|
Вернулся бы к своим верблюдам, теперь, правда, они ему уже не принадлежат. Я с удовольствием дал бы ему денег — возместил затраты на авиабилеты. Но, вот ведь черт, это же бред какой-то, но меня пугает то, что он может уехать. Тогда ведь все вернется на круги своя и потечет обычная жизнь, нормальная, так сказать, и все краски сольются в один серый цвет. А сейчас он здесь, но я даже не знаю, чем он занимается у себя в комнате. По утрам, если погода позволяет, выходит на террасу и молится, обернувшись лицом к востоку. А наши общие интересы — знаете какие?
— Нет, — сказал я.

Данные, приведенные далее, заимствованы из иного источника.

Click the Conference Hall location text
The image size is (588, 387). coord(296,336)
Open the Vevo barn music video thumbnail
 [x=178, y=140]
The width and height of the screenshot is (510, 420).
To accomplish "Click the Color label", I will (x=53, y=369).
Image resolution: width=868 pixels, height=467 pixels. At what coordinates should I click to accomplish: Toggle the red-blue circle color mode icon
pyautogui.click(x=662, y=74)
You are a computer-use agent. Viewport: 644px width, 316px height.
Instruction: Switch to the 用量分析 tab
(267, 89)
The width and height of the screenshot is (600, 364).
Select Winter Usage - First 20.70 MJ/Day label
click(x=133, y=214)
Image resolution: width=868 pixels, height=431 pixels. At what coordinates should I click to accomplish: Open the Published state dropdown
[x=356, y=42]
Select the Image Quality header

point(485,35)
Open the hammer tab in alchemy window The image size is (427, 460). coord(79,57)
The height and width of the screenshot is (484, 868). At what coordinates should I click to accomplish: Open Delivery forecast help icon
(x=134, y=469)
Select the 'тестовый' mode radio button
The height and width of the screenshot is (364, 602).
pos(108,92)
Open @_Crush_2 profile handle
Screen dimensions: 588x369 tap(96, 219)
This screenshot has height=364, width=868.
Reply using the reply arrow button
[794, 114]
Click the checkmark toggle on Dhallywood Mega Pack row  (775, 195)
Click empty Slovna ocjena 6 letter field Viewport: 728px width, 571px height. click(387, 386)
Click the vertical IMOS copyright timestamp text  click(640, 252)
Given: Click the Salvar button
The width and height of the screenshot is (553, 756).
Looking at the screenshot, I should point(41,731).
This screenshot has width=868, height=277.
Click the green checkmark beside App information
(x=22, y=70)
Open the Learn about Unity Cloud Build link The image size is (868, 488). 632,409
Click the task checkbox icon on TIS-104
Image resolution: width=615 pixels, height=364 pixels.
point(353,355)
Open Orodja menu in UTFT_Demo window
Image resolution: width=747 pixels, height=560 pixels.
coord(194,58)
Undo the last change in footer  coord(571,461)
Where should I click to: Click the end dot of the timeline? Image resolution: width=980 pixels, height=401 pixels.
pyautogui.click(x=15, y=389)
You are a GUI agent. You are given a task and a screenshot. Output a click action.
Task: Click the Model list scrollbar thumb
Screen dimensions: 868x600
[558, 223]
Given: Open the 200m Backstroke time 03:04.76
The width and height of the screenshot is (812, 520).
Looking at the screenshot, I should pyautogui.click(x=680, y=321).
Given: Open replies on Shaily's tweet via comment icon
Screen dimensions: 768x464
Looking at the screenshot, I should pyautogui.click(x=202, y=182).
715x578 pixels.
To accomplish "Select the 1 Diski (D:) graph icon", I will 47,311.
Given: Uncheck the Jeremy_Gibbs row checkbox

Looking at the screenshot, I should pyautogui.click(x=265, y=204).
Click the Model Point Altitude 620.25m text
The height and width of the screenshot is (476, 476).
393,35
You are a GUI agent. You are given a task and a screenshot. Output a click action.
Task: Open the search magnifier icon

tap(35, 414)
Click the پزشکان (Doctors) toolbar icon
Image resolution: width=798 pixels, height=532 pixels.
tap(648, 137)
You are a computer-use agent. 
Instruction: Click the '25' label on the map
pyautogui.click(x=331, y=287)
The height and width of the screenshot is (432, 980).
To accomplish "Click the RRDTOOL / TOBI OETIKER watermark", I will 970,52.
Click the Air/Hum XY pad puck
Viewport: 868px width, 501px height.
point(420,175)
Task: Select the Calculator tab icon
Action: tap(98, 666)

Сквозь одуряющий туман «Мечты Роглера» даже это короткое словечко пробилось с великим трудом.
— Русские авангардисты и классическая музыка — вот что нас связывает. Бах и Моцарт. Мы часто ходим на концерты. Раньше он не слышал классики, но музыкальность у него поразительная. Когда звучит Бах, он застывает, будто каменное изваяние, сидит не шелохнется. Иногда я даже толкаю его в бок — боюсь, вдруг он безвозвратно ушел, погрузился в себя навеки, — и тогда он медленно выходит из оцепенения. Никогда в жизни мне не встречалось ничего подобного. И русских авангардистов он полюбил, реализм ему ничего не говорит, Пикассо и экспрессионистов он не жалует, все больше смеется, а вот видели бы вы, как он замер, впервые увидев картину Ива Клена. Ее чистую синеву. Просто не увести его было от картины.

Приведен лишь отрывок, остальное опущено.